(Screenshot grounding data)
━━━━━━━━━━━━━━━━

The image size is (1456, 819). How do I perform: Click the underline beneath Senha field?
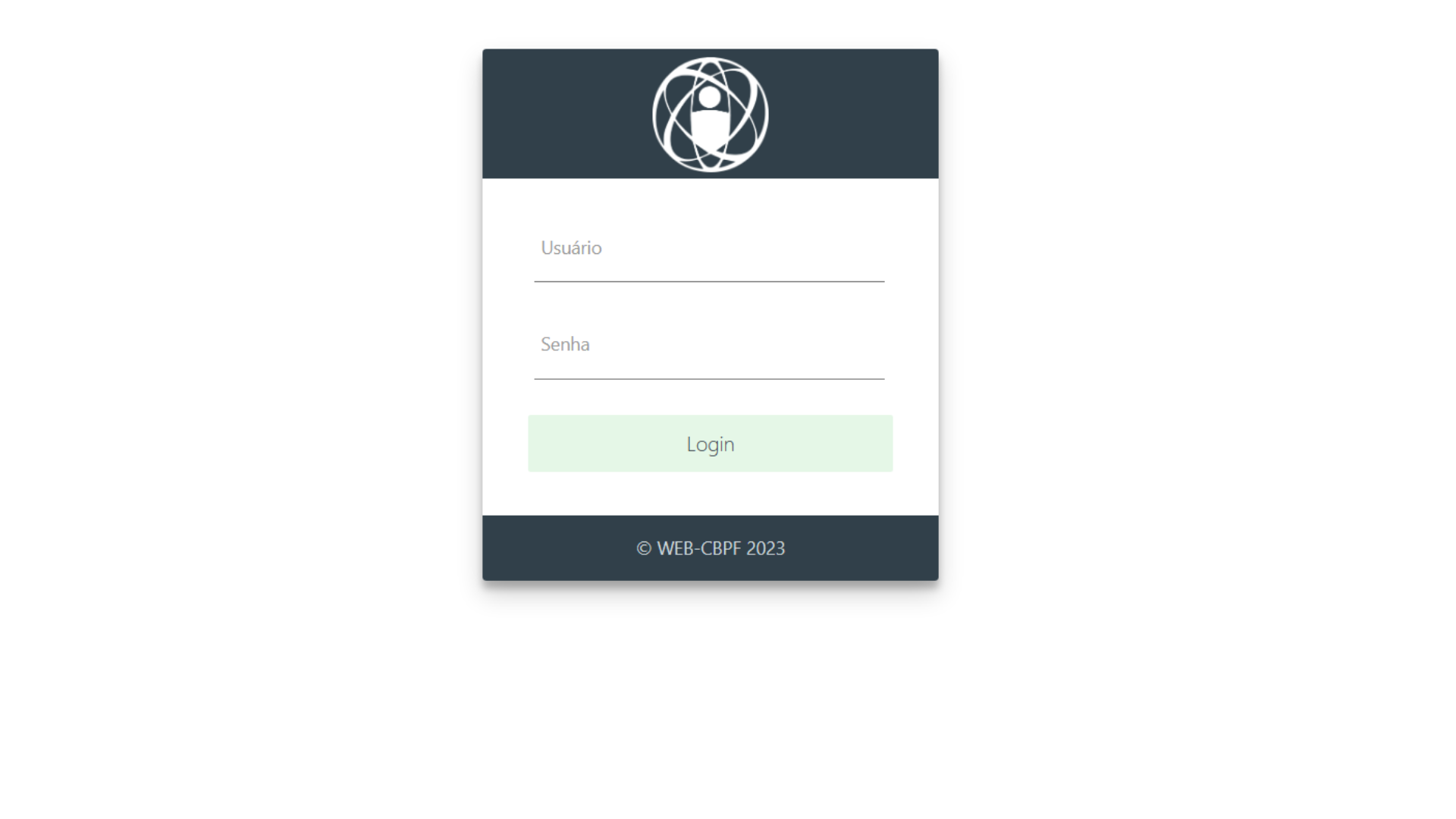709,378
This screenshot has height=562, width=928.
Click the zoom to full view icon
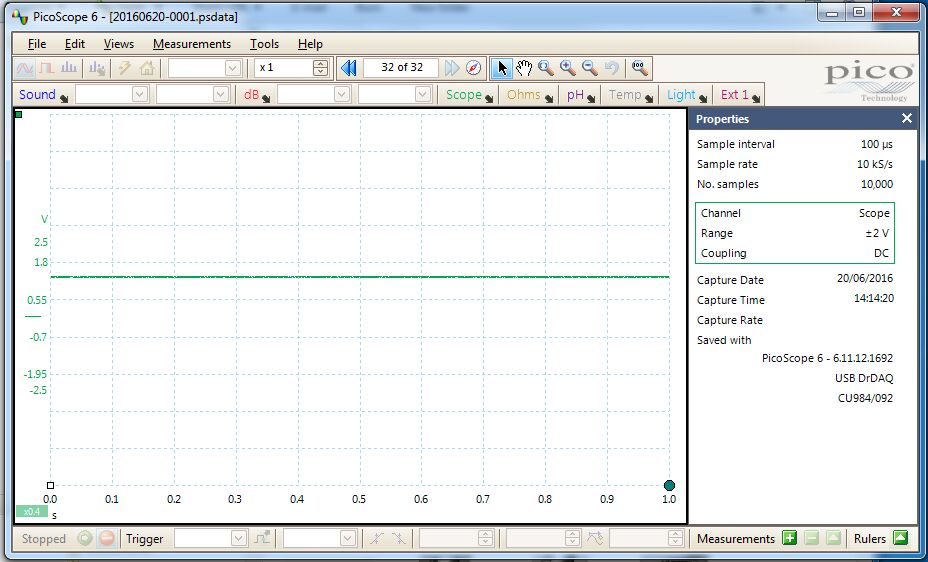640,68
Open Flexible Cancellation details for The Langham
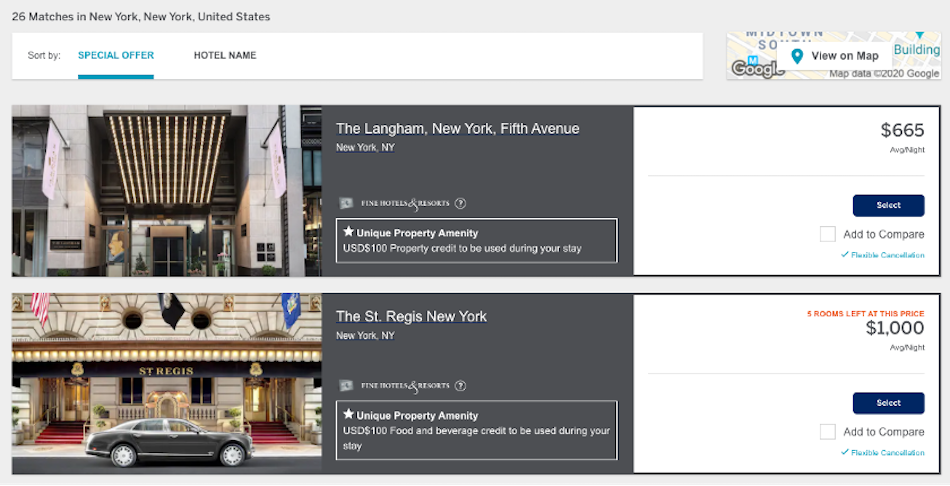This screenshot has height=486, width=950. [x=887, y=255]
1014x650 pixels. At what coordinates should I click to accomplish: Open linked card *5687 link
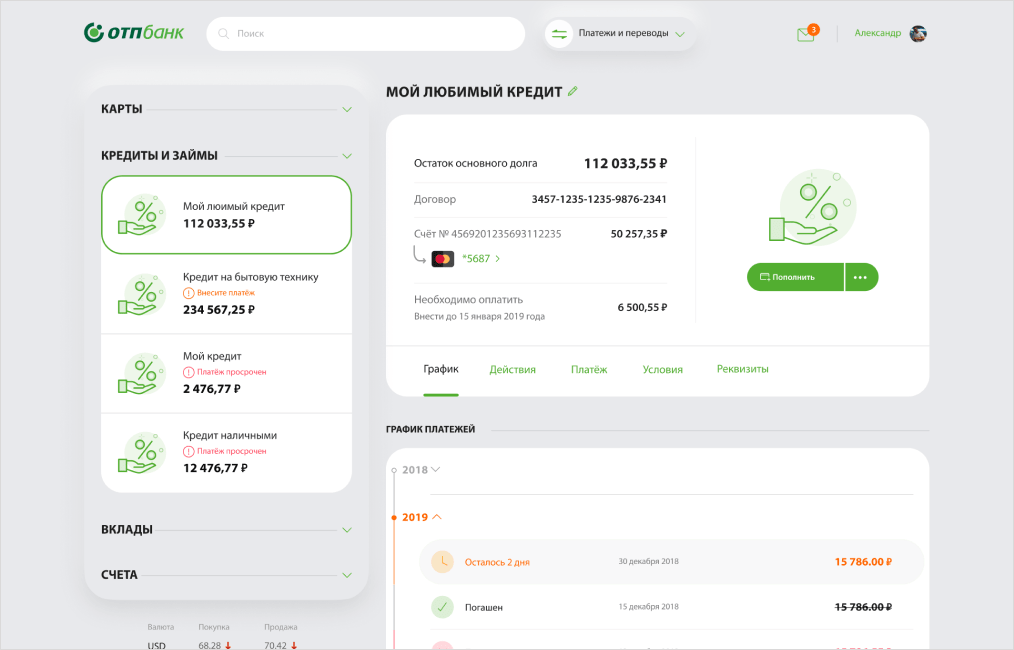click(x=480, y=259)
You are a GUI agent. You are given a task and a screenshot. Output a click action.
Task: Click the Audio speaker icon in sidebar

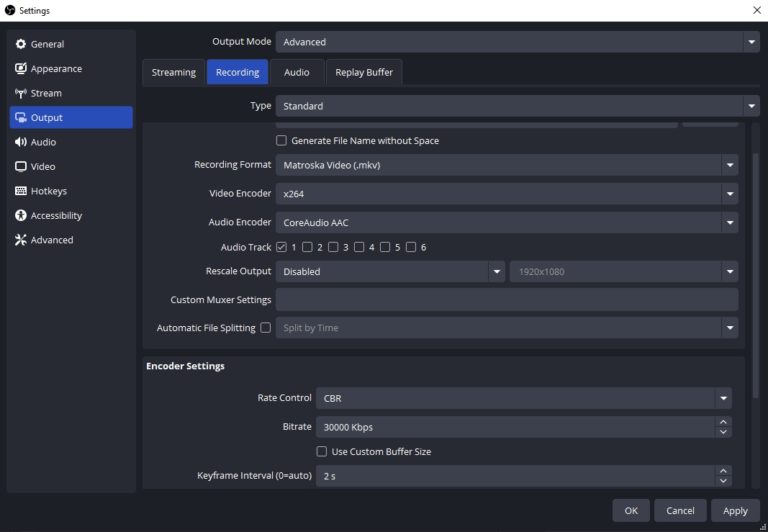click(21, 142)
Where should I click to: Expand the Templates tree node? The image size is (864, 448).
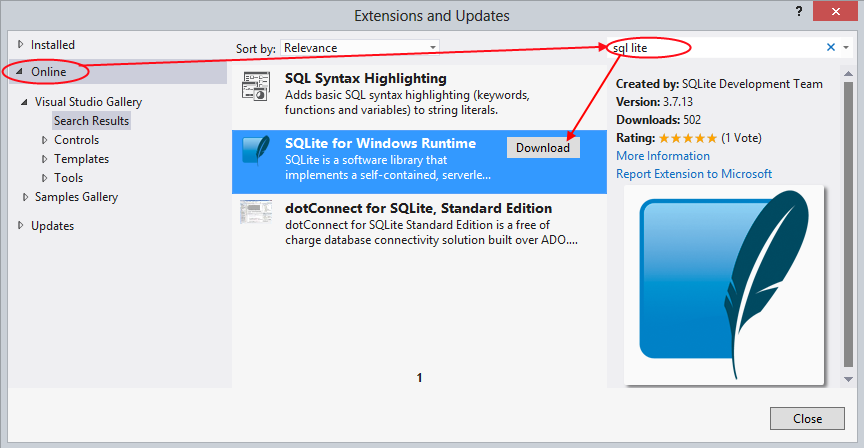[x=45, y=159]
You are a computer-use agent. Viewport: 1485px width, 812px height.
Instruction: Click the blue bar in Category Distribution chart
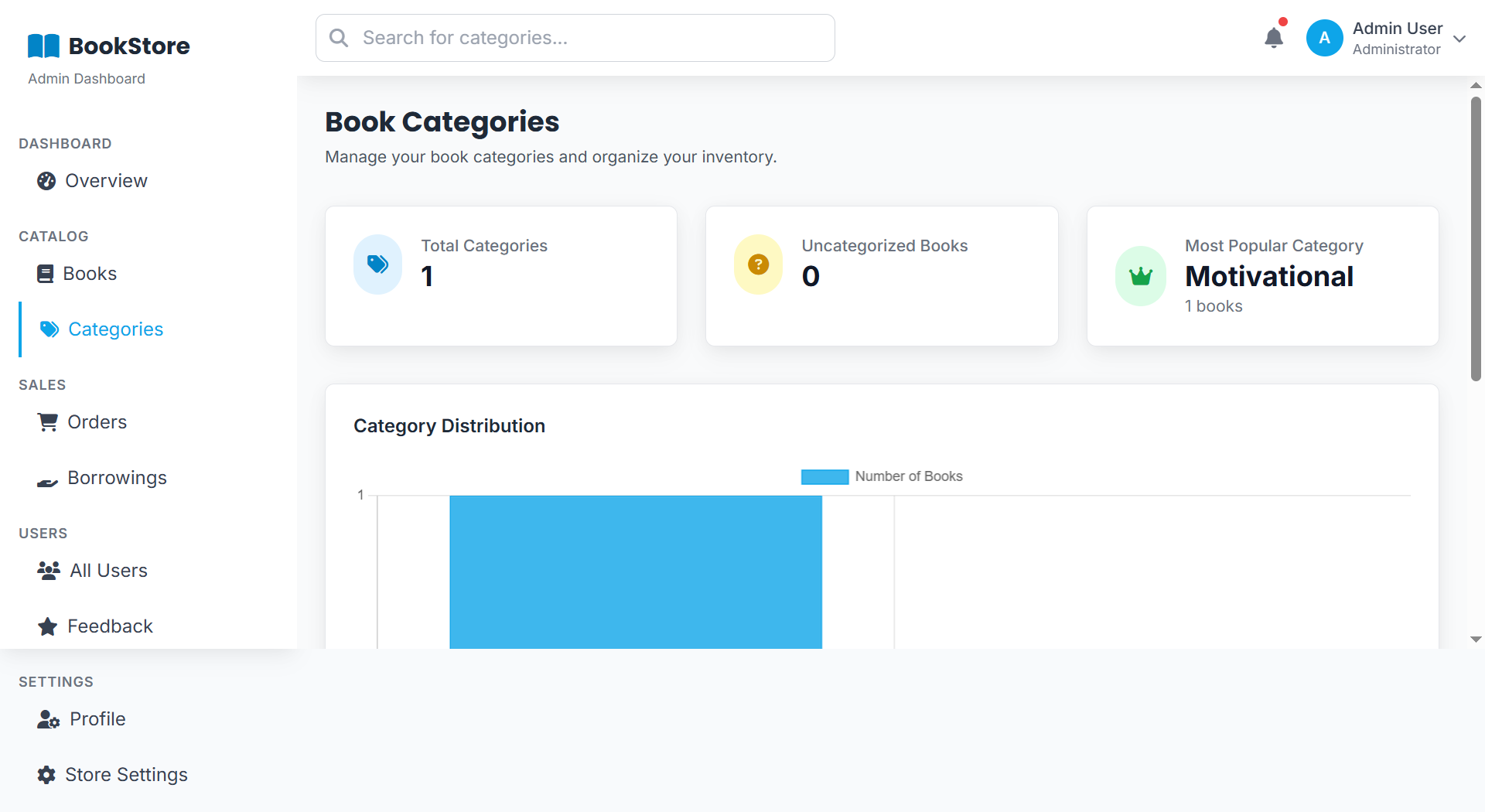[635, 572]
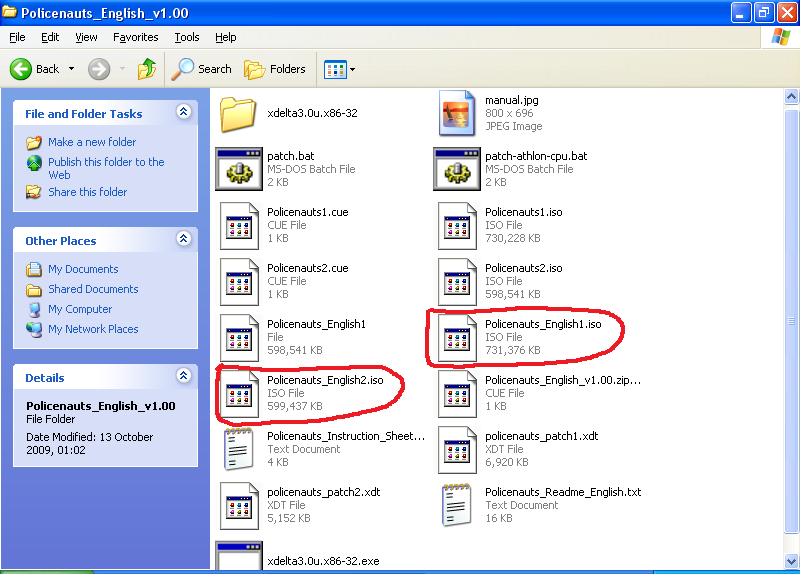Select the Policenauts_English2.iso file icon
The height and width of the screenshot is (574, 800).
(x=239, y=393)
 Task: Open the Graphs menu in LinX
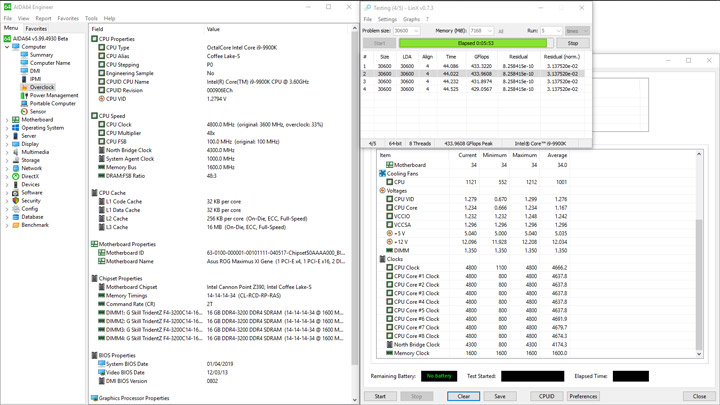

━━━━━━━━━━━━━━━━

■ ACTIVITY:
The answer is the entries above, given again exactly, with no pictures among them.

■ PROBLEM SOLUTION:
The image size is (1456, 819). How do I perform: Click the underline beneath Senha field?
709,378
This screenshot has height=562, width=928.
Click the zoom to full view icon
640,68
Open Flexible Cancellation details for The Langham
This screenshot has height=486, width=950. [x=887, y=255]
1014x650 pixels. At what coordinates should I click to accomplish: Open linked card *5687 link
click(x=480, y=259)
You are a GUI agent. You are given a task and a screenshot. Output a click action.
Task: Click the Audio speaker icon in sidebar

click(21, 142)
Where should I click to: Expand the Templates tree node? The image size is (864, 448).
[x=45, y=159]
You are a computer-use agent. Viewport: 1485px width, 812px height.
Instruction: Click the blue bar in Category Distribution chart
[635, 572]
Select the Policenauts_English2.iso file icon
The height and width of the screenshot is (574, 800).
(x=239, y=393)
 Task: Open the Graphs menu in LinX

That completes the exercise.